DETAILED DESCRIPTION OF THE DRAWINGS
[0012] FIG. 1 illustrates a voltage current characteristic of a
transistor. When the transistor is in a weak inversion state there
is a linear relationship between the gate source voltage (Vgs) of
the transistor and a logarithm (Log.sub.10) of its drain source
current (Log(Ids)). Curve 33 illustrates this linear
relationship.
[0013] Assuming that when the source gate voltage (Vgs) of the
transistor equals V1 21 then the logarithm of its drain source
current (Log (Ids)) equals I1 11, when the source gate voltage
(Vgs) of the transistor equals V2 22 then the logarithm of its
drain source current (Log (Ids)) equals I2 12, when the source gate
voltage (Vgs) of the transistor equals V3 23 then the logarithm of
its drain source current (Log (Ids)) equals I3 13, and when the
source gate voltage (Vgs) of the transistor equals V4 24 then the
logarithm of its drain source current (Log (Ids)) equals I4 14. The
linear relationships between these values is represents by dl=k*dV.
Wherein dl is the current reduction factor and it equals
I1/I2=I3/I4, dV is the voltage reduction signal and it equals
(V2-V1) or (V4-V3).
[0014] Accordingly, if at a certain Vgs (denoted Vgs(a)) a
transistor (that is at a weak inversion state) generates (or
drains) a certain current (Ids(a)) then in order to generate a
current that is a fraction of that certain current this transistor
(or an equivalent transistor) should be provided with a Vgs
(denoted Vgs (b)) that equals Vgs(a)-dV*N, wherein N is a positive
number that is also referred to as a current reduction
variable.
[0015] Vgs can be set by providing a certain voltage at the gate of
the transistor.
[0016] FIG. 2 illustrates system 1 according to an embodiment of
the invention. FIG. 3 illustrates a multiplication and subtraction
circuit 500 of portion 2 according to an embodiment of the
invention.
[0017] The system can be an integrated circuit, a camera, a light
sensor, a mobile device and the like.
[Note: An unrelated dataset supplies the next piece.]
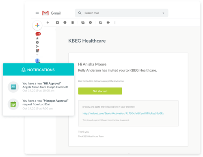Expand search options dropdown arrow

tap(163, 13)
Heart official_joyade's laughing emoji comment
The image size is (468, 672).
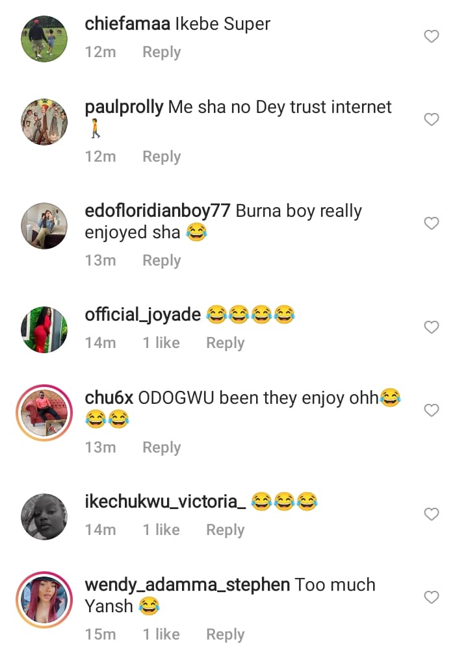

Conveniently, the very low
reference current is provided to one or more CMOP pixels of a
camera.
[0018] FIG. 1 illustrates system 1 as including a pixel array 2
that is connected to a controller 3 and a current reference module
4. Current reference module 4 can provide very low reference
current to one or more pixels of pixel array 2.
[0019] Current reference module 4 can include one or more (usually
much more than one) circuits such as reference current circuit
5.
[0020] Reference current circuit 5 can include a second transistor
(such as T2 222) or can be connected to a second transistor that
when receiving output signal 111 will drain a current that equals
(Low Current/(K*N)).
[0021] Reference current circuit 5 can receive an input voltage Vin
that reflects the gate voltage of a transistor of a pixel when that
transistor drains a current that equals Low current. It can output
a voltage signal (Vout) that will cause such a transistor to drain
a current that equals (Low Current/(K*N)). Vin can be, for example,
an output signal of a pixel and can have a value that equals a
floating diffusion voltage (Vfd) of a floating diffusion node of a
pixel such as a four pixel transistor that illustrated in U.S.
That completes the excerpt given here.